--- BEGIN DOCUMENT SEGMENT ---

According to legend, this particular clock stood in the corner of the George Hotel in Piercebridge, North Yorkshire, England, a hotel run by two brothers. It kept accurate time until one brother died, and when the second brother passed away at the age of 90, the clock stopped completely. Henry Clay Work, an American composer, wrote this song in 1878 after a visit to the hotel, and perhaps "created" the grandfather clock. The style that it described, however, had existed for over 200 years, having first being produced by Ahasuerus Fromenteel of England in 1658.
The official name for these tall timekeeping devices is subject to debate. Collectors refer to them as longcase clocks, and in the United States the term is tallcase. The expression grandfather is seen as too colloquial. Ernest Edwardes, however, defended the term, in his book The Grandfather Clock. He stated that neither of these terms was original and therefore no more valid than grandfather. At the time that the clock style was developed, they were referred to as Pendulum, Pandalome and Coffin clocks. What is left is choosing to use a term that is most identifiable--and everyone recognizes a grandfather clock.
In North America, the grandfather clock enjoyed huge popularity. Before the American Revolution, the grandfather clock was the most popular American-made timepiece. American clockmakers were, for the most part, Englishmen working far from the major centre of London, although their designs did differ from those of York and Liverpool. American grandfather clocks were not as rough as the British provincials, but not as elegant as London's best. American clockmakers did not create crude oak cases, nor did they utilize veneers to create complex patterns. American cases tended to be made from mahogany, walnut, cherry or other fruitwood.
Production was being carried out in the colonies, but it is often difficult to identify true American pieces. Some of this difficulty arises because, according to British law, Americans were not to engage in manufacturing. The result was that many clockmakers were reluctant to sign their work. As the Revolution approached, however, there was a push to "buy American" and clockmakers began to advertise locally-made grandfather clocks.
In attempting to trace the source of a grandfather clock, it is important to remember that it was probably made by two people--the cabinetmaker and the clockmaker. Either, both or neither of these names may appear on the clock--or the name of the seller may appear. Quite likely the movement is British in origin and the case is American.
Another scenario is that the case originally held an 18th century American-made movement, but now contains a British one. American-made parts are and were quite rare. Therefore, if the clock required repair, it was easier to replace the entire movement. This is especially true after 1770 when new stamping processes were developed in Britain and factories were set up in Birmingham. The result was that most movement parts had their source in England.

--- END DOCUMENT SEGMENT ---
--- BEGIN LISTED ENTRIES ---

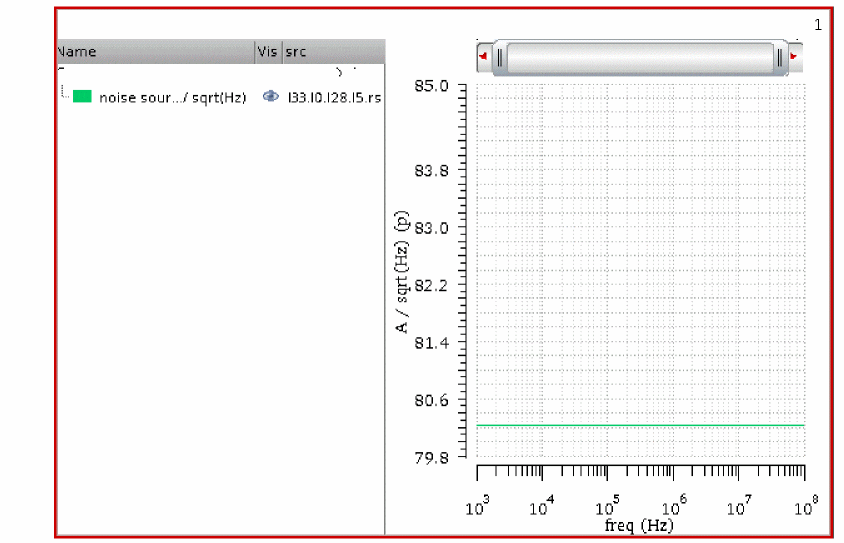844x543 pixels.
Task: Click the tree branch connector beside green swatch
Action: coord(65,92)
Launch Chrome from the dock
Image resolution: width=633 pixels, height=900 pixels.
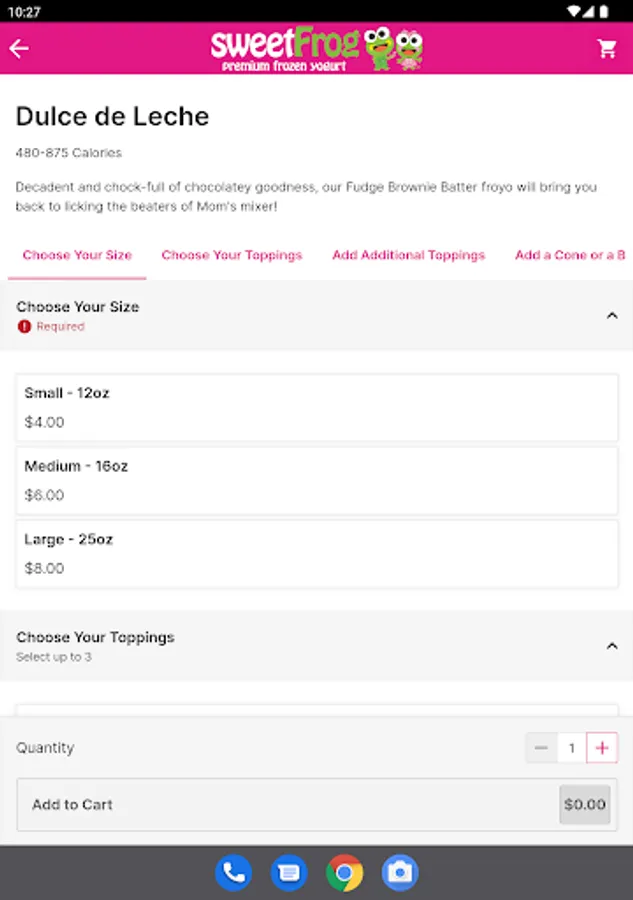point(344,873)
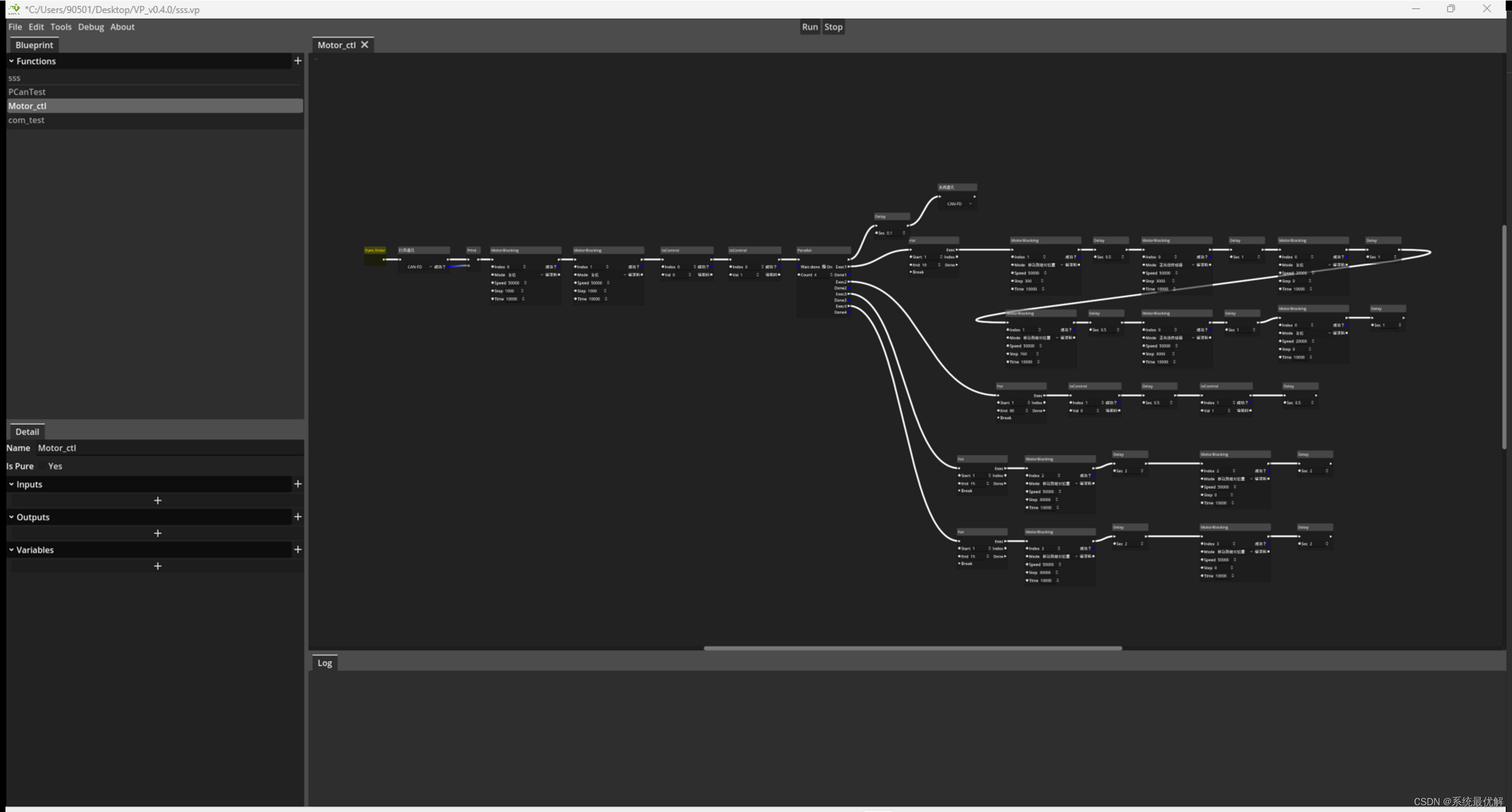Select PCanTest in the functions list
The image size is (1512, 812).
(x=27, y=92)
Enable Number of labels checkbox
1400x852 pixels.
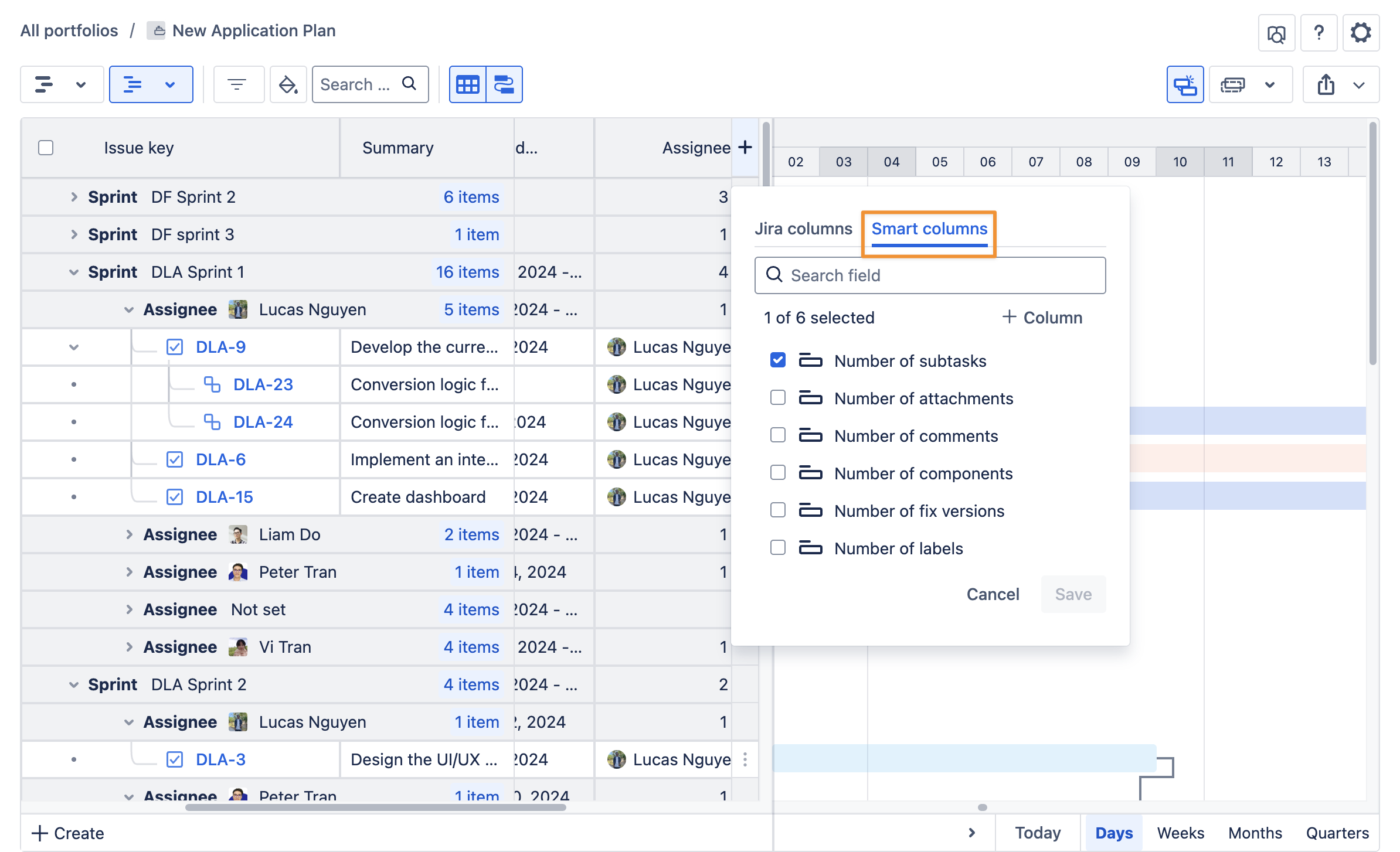(777, 548)
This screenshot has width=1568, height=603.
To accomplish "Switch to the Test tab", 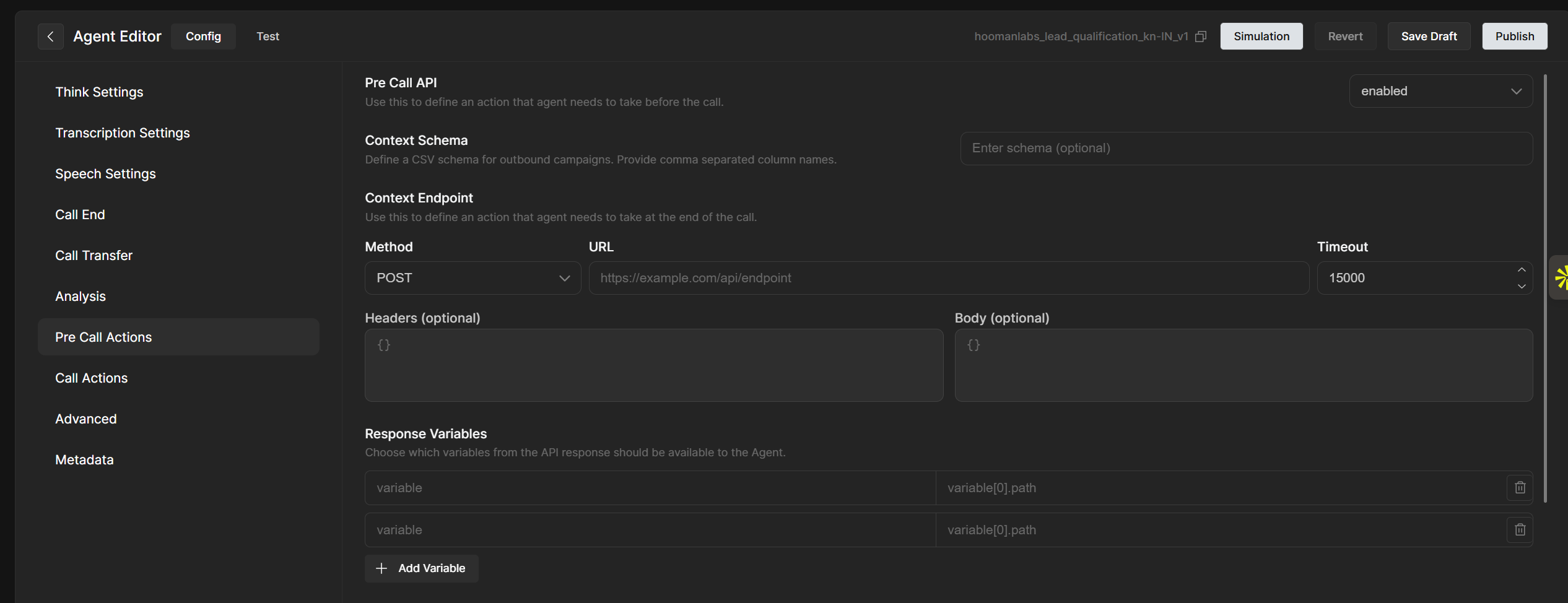I will [x=268, y=37].
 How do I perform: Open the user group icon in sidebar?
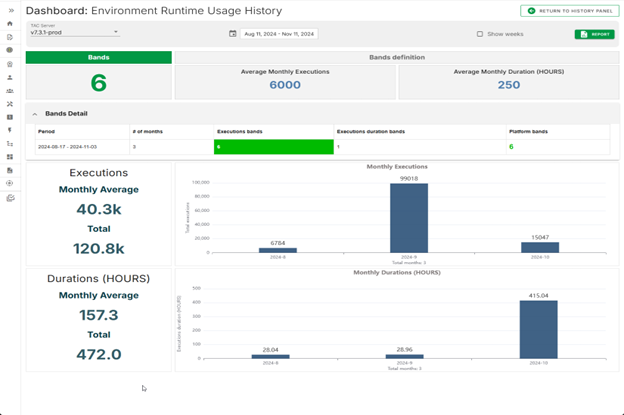click(x=10, y=90)
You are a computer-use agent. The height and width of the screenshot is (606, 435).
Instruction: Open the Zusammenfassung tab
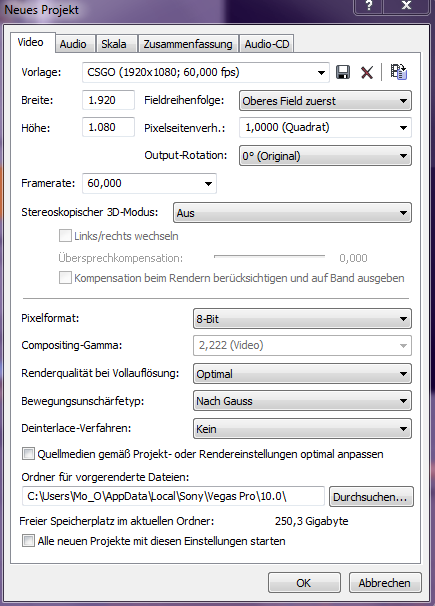tap(188, 44)
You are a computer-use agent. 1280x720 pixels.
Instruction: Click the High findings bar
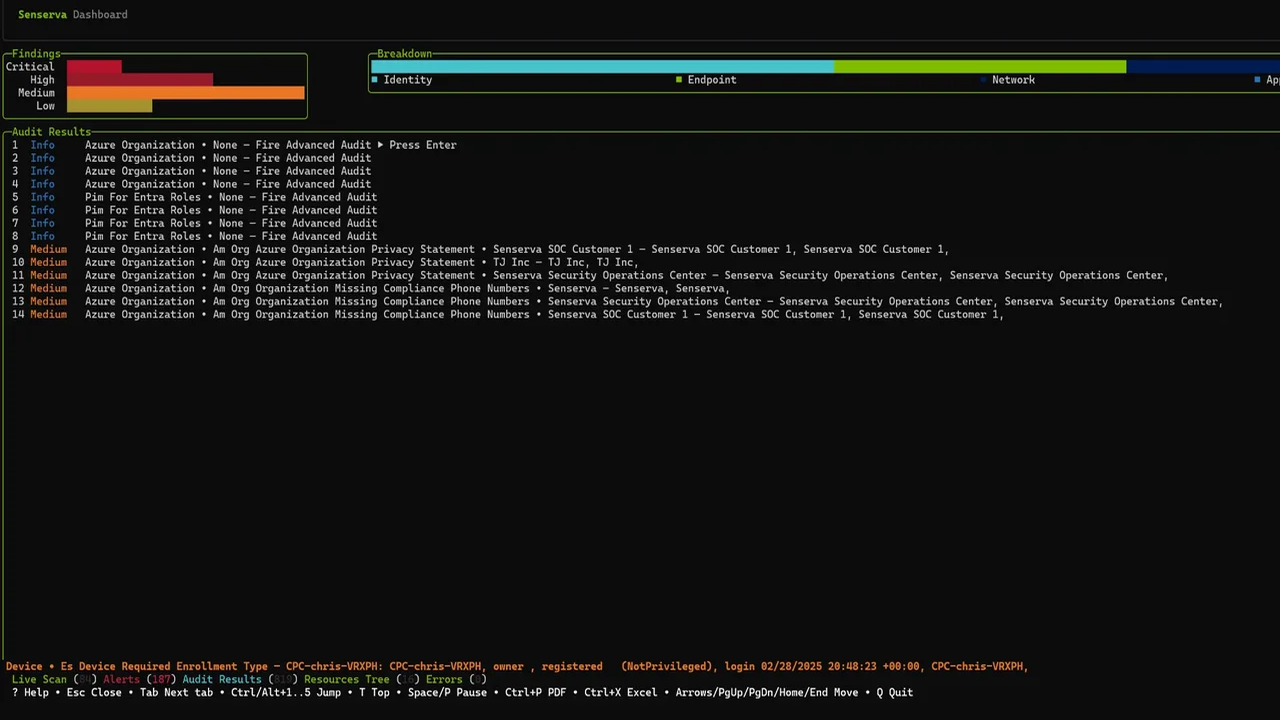140,80
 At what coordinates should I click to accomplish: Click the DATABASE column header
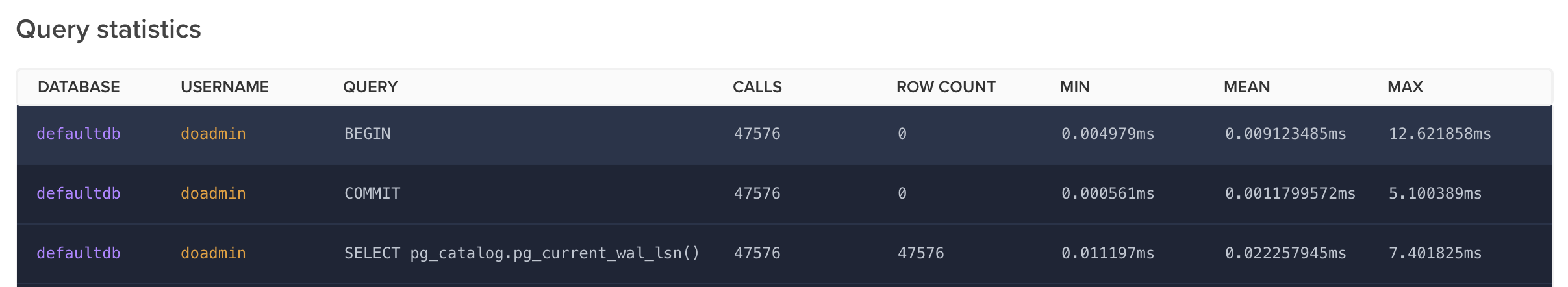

--- END LISTED ENTRIES ---

• [WHAT THE EXERCISE ASKS] Continue the piece on the history of grandfather clocks from the point where it ends.

• [OUTPUT OF THE TASK]
Although the movement's origin may be difficult to trace, the case will probably prove easier. American cabinetmaking has been studied extensively, making it relatively easy to identify styles, makers and dates.
Before the Revolution, American-made clocks were comparable to the fine clocks in London. Because American makers were conservative in design but high on quality, there are very few lavish or crude American grandfather clocks. As the rural economy was based on farming, life was regulated by the sun and clocks were generally unnecessary. Those people who wanted a clock could afford the best. After the Revolution, however, the economy became more industrialized and time more important. The result was that both production and demand increased. In terms of style, American clocks became more utilitarian and less fashionable.
In general, the inner workings of grandfather clocks remained consistent over the 50 years prior to the Revolution. The works were made of brass with some iron. They tended to be elegant clocks with complex movements, showing the hour, minutes, seconds, day of the month and phases of the moon, and they sounded the hours.
The style of the cases followed the furniture designs of the period, but generally lagged behind by a number of years. The first of these styles was William and Mary. This style flourished in Europe between 1650 and 1700 and in American furniture between 1690 and 1730. In clockmaking it continued until 1750.
The Queen Anne style was popular in furniture design from 1730–1750, but continued to be seen in grandfather clocks until after the Revolution. Whereas the William and Mary style was very heavy, Queen Anne was delicate and lighter. Perhaps the most recognizable change was the addition of a break arch or semi-circular area above the rectangular face--usually containing nameplate information, a dial showing seconds, a decorative painting or a hand to control striking or silence. The common woods for Queen Anne were mahogany, walnut and cherry.
During this time, Newport, Rhode Island was one of the centres of American cabinetmaking. Newport makers incorporated richly carved shells as decoration over concave and convex sections of their clocks (usually over the middle section door). The Newport approach was rediscovered in the late 1800s, and reproductions became popular. These are generally very good and can lead to confusion in dating. The main difference is that of quality--nineteenth century makers did not pay as close attention to detail, and the works of the later pieces were made of thinly stamped metal.
Chippendale was the most elaborate of the three styles and is relatively rare in the United States as makers were generally too conservative to fully exploit the style. The clocks that were created date between 1760 and 1780. These clocks are characterized by broken pediments over the hood and arched dials. The carving is elaborate and overall can be described as flamboyant.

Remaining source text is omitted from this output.